#### EXERCISE DESCRIPTION:
According to the obituary, what company did David R. Peeler, Jr. retire from after a 40-year career?

#### EXERCISE PASSAGE:
David R. Peeler, Jr. ’52, of Winston-Salem, N.C., was born June 22, 1929, and passed away July 10. He was a resident of Arbor Acres in Winston-Salem, having retired from a 40-year career at Burlington Industries as an executive vice president of the Klopman division in the early 1990s. He was a beloved father and dear friend to many. Born in Cleveland County, N.C., he graduated from Davidson in 1952, where he played football. He loved playing golf and tennis, and remained an avid fan of all sports throughout his life. A favorite tradition was breakfast out with his friends, which was something he did without fail for many years. Survivors include his son, Douglas David Peeler (Jodi); his daughter, Alison Carol Peeler ’78, 929 Oaklawn Ave., Winston-Salem, NC 27104-1038; their mother, Jess Carter Peeler; sisters, Catherine P. Ross and Margaret P. Harbison; and four grandchildren, Elana, Gregory, Carter, and Maris.

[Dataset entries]
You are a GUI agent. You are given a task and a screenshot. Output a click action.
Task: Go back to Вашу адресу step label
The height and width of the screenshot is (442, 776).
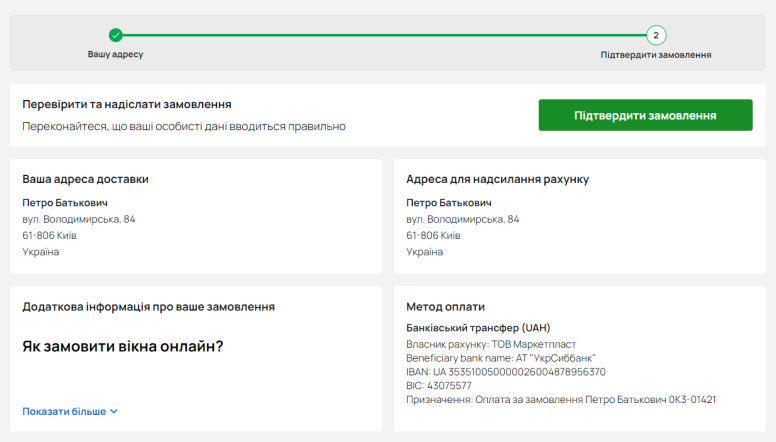tap(115, 54)
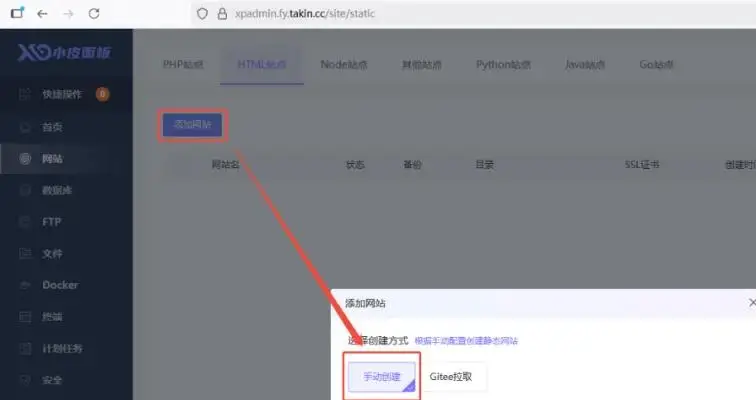756x400 pixels.
Task: Close the 添加网站 dialog
Action: 751,302
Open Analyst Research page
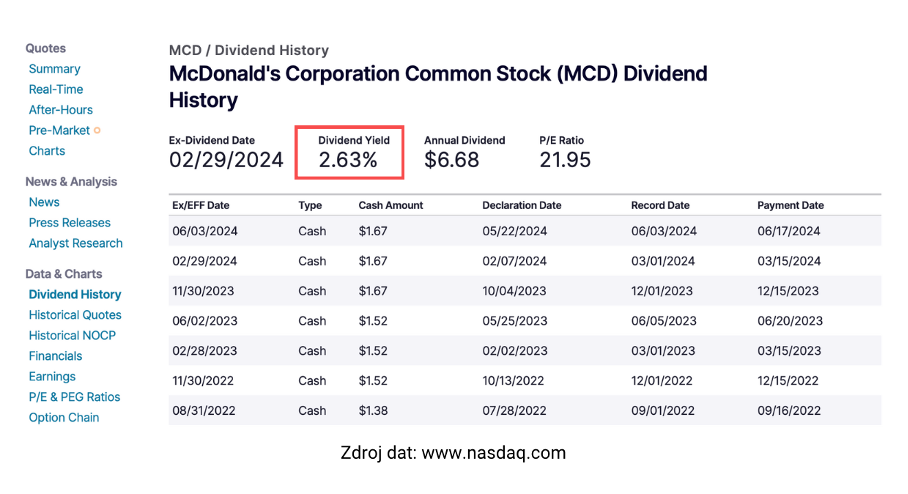This screenshot has height=494, width=908. click(76, 243)
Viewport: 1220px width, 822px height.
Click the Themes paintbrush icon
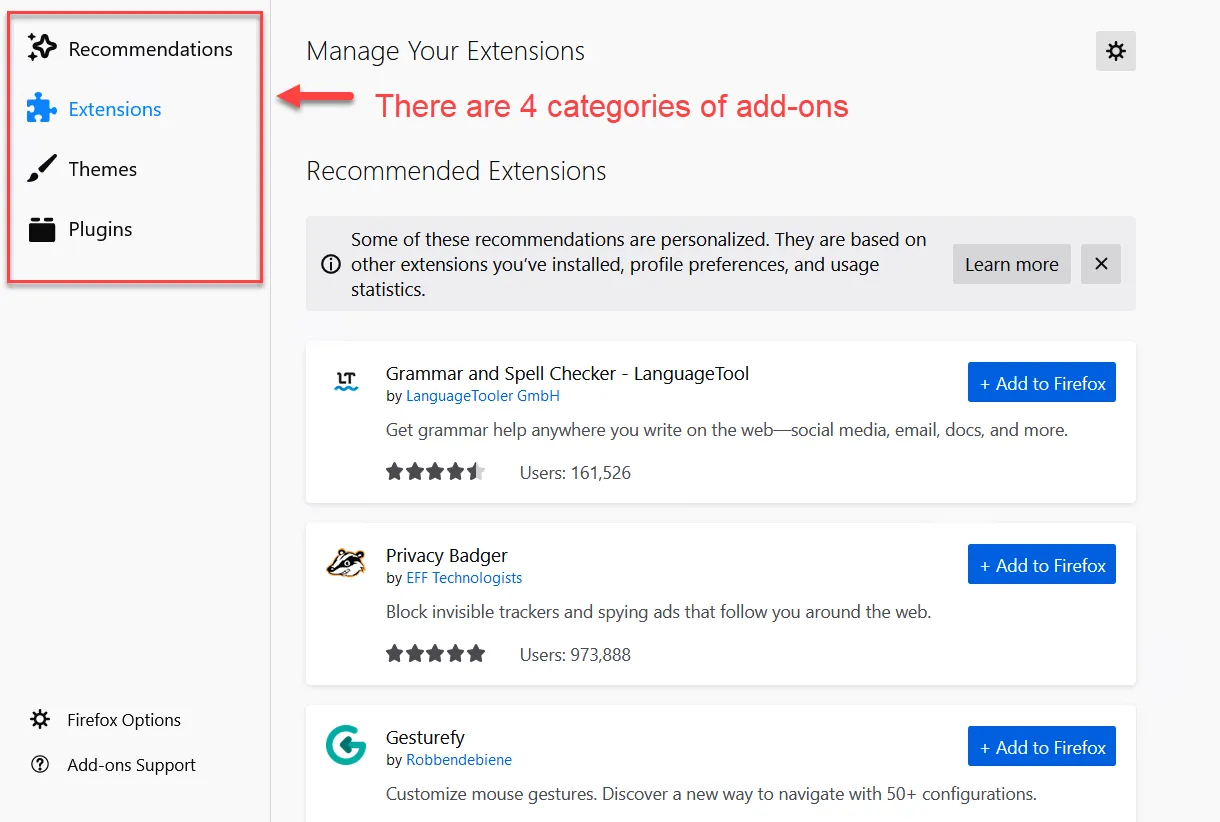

#### WRITTEN RESPONSE:
He retired from Burlington Industries.